Tuning into a teatime television ‘holiday home swap’ programme a couple of years back, I happened upon two families – one from Norway and t’other from the Home Counties. The English family were mystified by the complex rubbish separation which their counterparts advised was a community duty. If my memory serves me well, there were nine degrees of separation. Well, when it is pitch-black 24 hours a day in deep winter, you need something purposeful to pass the time.

Nonetheless, considering how difficult it is for many Jersey households to separate glass and compostables from the bulk of household waste, I say hats off to the Norwegians for coming up with nine and managing to sort them. Though it begs the question as to how many wheelie bins there are dotted around the frozen north.

WHILE the ever-zealous Daily Mail campaigns to remove unsightly wheelie bins from the cul-de-sacs, avenues, estates, drives and back streets the length and breadth of the UK, there are more sinister interlopers to concern us.

Apparently, we are under threat from an invasion of elephants that, according to politicians and those who report and comment on their activities – or more appropriately, lack of activity – are cropping up in unusual places.

These increasingly annoying references – such as the elephant in the room, or corner, or on the table – do not, of course, refer to a real elephant but are used in the way of all idioms in our rich and complex mother tongue, for an obvious truth that is being ignored or goes unaddressed. Failing to realise the bleeding obvious is common among politicians all over our blue and green planet.
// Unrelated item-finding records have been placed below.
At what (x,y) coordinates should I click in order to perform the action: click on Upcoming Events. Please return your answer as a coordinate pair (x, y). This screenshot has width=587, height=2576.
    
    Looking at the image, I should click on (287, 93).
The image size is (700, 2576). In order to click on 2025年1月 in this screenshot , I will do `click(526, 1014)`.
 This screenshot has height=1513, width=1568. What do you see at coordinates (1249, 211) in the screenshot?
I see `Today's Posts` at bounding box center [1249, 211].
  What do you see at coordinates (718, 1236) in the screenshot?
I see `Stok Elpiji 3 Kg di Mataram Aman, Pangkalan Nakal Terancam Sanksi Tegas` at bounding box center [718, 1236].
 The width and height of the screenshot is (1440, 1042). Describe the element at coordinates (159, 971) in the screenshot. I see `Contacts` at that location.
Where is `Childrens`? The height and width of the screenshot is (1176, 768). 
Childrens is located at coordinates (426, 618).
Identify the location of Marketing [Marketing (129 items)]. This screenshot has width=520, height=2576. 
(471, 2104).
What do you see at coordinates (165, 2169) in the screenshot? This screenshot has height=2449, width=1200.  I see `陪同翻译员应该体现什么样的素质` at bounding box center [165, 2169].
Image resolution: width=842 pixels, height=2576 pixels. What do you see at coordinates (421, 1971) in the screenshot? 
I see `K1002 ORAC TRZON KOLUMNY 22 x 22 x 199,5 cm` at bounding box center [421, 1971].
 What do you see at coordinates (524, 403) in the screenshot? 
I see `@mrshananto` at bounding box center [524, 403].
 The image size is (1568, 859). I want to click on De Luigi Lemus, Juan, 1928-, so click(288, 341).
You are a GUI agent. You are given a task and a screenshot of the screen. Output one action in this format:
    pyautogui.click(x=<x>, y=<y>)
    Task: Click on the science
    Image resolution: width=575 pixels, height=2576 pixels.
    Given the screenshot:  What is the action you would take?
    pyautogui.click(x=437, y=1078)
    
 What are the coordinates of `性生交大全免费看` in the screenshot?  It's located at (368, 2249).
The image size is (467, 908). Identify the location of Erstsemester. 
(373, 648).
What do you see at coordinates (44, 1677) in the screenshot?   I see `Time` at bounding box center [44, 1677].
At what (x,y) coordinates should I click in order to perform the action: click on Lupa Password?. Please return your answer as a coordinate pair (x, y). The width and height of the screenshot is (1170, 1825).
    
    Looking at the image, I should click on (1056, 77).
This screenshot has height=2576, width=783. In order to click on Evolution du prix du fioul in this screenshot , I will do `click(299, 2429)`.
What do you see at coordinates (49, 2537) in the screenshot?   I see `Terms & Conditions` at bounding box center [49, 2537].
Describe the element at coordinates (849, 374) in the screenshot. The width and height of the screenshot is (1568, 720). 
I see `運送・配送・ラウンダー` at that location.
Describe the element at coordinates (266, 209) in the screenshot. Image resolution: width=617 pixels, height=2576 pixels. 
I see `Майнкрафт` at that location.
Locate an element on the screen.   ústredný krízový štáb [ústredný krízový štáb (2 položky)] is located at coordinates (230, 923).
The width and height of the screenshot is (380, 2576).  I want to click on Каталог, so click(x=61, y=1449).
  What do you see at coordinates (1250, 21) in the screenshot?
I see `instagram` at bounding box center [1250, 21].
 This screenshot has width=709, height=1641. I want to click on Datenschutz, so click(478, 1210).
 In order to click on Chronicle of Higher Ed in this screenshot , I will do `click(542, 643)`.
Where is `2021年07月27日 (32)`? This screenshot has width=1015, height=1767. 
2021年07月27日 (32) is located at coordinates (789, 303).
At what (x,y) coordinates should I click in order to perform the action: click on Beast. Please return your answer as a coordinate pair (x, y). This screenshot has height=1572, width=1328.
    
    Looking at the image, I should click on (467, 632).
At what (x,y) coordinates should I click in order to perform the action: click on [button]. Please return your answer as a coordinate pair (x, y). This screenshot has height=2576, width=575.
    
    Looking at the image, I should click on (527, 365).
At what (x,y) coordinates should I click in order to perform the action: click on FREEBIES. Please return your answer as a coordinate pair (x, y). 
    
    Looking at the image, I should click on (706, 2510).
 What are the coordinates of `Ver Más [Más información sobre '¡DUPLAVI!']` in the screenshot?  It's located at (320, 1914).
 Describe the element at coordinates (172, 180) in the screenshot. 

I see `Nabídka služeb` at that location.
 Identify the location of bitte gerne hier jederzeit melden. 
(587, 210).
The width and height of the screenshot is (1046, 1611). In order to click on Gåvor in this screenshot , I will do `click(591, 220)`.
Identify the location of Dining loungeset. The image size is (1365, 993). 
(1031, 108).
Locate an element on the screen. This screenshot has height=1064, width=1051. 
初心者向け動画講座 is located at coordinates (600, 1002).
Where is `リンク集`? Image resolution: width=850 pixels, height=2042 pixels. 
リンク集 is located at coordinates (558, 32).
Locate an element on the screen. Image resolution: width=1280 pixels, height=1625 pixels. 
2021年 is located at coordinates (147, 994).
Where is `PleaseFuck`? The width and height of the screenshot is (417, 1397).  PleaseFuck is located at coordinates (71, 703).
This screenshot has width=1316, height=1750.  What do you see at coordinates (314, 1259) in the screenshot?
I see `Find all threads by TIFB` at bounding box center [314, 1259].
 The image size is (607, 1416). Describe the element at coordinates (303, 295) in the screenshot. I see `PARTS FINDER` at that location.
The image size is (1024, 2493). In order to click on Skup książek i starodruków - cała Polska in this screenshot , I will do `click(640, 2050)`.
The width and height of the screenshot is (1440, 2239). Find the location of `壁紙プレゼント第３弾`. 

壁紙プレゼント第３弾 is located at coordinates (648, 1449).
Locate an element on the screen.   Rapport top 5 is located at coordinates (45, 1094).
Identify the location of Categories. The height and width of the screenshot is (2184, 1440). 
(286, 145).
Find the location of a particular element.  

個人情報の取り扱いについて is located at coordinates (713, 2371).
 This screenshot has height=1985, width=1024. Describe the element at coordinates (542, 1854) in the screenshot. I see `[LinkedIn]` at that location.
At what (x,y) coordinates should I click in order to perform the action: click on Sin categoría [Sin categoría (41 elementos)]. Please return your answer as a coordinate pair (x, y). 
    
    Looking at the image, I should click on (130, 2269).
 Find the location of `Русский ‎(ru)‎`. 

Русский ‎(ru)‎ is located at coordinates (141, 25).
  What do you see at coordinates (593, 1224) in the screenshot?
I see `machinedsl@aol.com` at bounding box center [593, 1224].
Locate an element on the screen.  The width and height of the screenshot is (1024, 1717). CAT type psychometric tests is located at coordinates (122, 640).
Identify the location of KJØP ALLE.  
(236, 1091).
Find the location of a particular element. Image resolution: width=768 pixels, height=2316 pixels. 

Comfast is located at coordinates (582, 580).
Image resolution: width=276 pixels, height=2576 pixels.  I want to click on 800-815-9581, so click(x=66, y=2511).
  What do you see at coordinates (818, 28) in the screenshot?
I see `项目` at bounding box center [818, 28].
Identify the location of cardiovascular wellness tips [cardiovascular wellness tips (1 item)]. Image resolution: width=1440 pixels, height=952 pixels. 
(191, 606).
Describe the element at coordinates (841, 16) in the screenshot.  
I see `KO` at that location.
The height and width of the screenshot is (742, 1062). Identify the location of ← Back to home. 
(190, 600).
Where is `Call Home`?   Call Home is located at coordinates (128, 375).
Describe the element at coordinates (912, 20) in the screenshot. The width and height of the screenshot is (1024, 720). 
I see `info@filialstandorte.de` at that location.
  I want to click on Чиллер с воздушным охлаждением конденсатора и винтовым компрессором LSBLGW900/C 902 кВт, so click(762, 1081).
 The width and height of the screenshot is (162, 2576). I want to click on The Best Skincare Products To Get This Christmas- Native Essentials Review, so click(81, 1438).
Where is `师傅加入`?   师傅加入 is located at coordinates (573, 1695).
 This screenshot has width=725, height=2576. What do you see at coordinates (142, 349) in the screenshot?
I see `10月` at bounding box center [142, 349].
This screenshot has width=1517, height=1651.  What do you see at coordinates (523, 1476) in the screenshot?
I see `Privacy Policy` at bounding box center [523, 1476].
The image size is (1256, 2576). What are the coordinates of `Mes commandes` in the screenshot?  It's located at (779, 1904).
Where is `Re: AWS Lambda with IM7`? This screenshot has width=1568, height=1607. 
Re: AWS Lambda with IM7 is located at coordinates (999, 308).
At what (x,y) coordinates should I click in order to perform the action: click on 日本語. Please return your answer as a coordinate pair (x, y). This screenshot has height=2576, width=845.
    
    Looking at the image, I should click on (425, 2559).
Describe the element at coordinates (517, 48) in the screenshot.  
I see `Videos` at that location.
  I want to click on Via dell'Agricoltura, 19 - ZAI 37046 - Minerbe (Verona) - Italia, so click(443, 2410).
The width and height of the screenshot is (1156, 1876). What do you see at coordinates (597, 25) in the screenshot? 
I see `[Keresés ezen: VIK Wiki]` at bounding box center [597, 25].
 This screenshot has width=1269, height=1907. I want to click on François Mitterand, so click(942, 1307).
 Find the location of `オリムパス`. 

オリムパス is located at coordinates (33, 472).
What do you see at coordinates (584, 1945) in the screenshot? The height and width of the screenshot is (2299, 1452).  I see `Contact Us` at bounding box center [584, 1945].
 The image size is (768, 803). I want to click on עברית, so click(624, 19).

The metaphorical presence of an elephant starts from the premise that it is very difficult to ignore such a huge beast, ergo those in the room or sitting at the table are pretending that the elephant is not there. Therefore it can be assumed that they are concerning themselves with trivia and not the issues that really matter.

If the track record of Charlie Chuckle’s Laughter Factory is anything to go by, as the current shift is poised to embark on its over-long grandes vacances – with taxpayers’ hard-earned cash to spend on sojourns in the sun, ice lollies and jugs of Pimms – then the House must be crammed to the gunwales with elephants.

Elephants are credited with being highly intelligent species. They exhibit a wide variety of behaviour sorely lacking among elements of the Island’s government, such as compassion, self-awareness and a talent for the arts. 0Elephants support each other by working together for the good of the collective.

Rogues among their number whose inappropriate behaviour threatens the cohesion of the herd are ejected and excluded. Elephants also have the ability to communicate over great distances without resorting to mobile phones or e-mails. Nor do they write tedious and insulting blogs.

Could we do any worse by ditching our beloved politicians and inviting the elephants to come out of the corner, down from the table to have a go at sorting out our current woes?